=== TASK STATEMENT ===
Tally the lines in the records below that contain the string "screenshot", counting only case-sensitive matches, and reply with the number alone.

=== MATERIAL PROVIDED ===
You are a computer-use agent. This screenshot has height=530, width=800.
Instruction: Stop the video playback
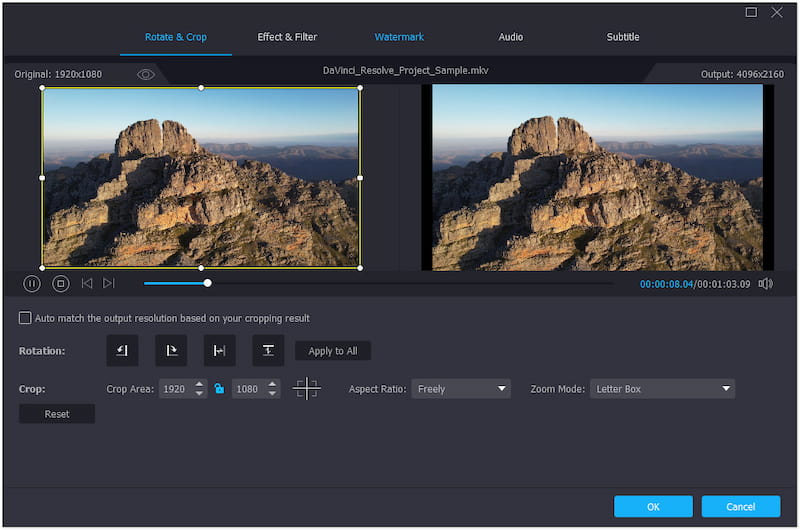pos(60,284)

* * *

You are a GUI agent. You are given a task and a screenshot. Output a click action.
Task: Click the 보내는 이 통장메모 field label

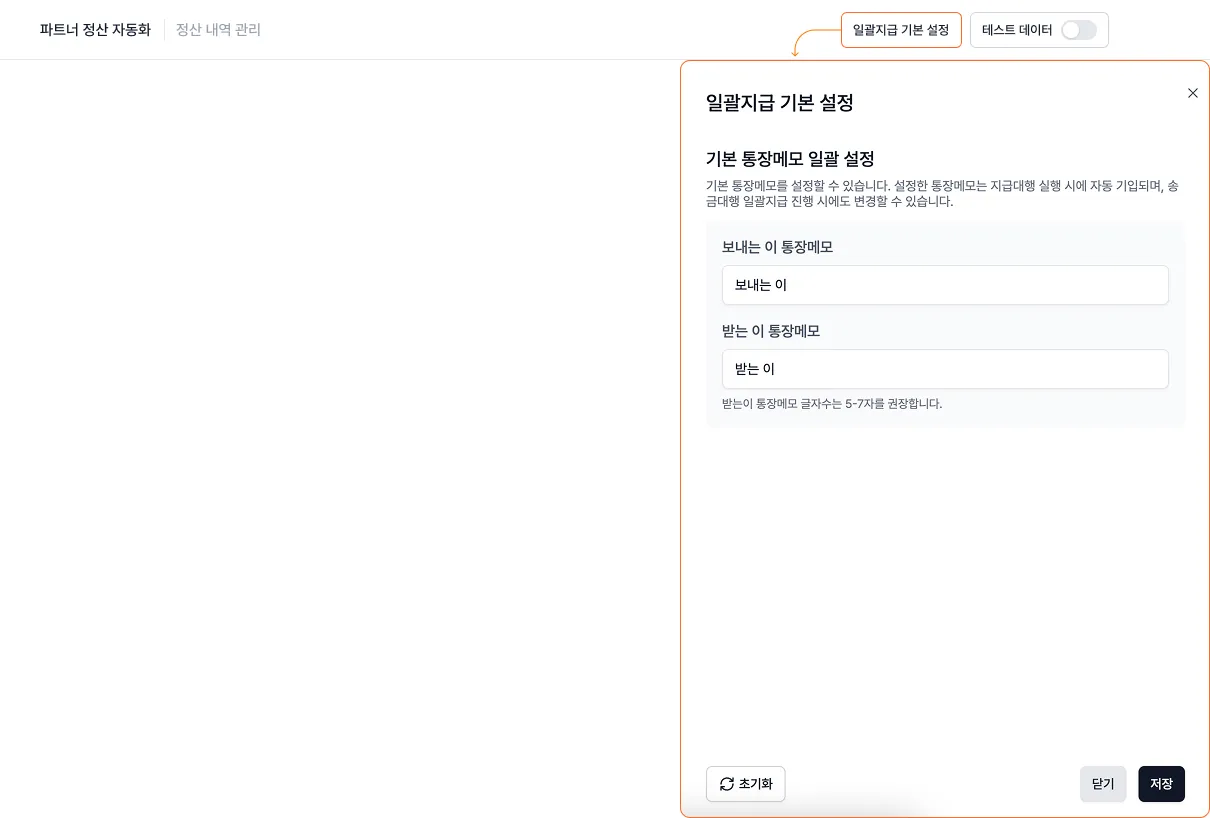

=== CORRECT RESPONSE ===
2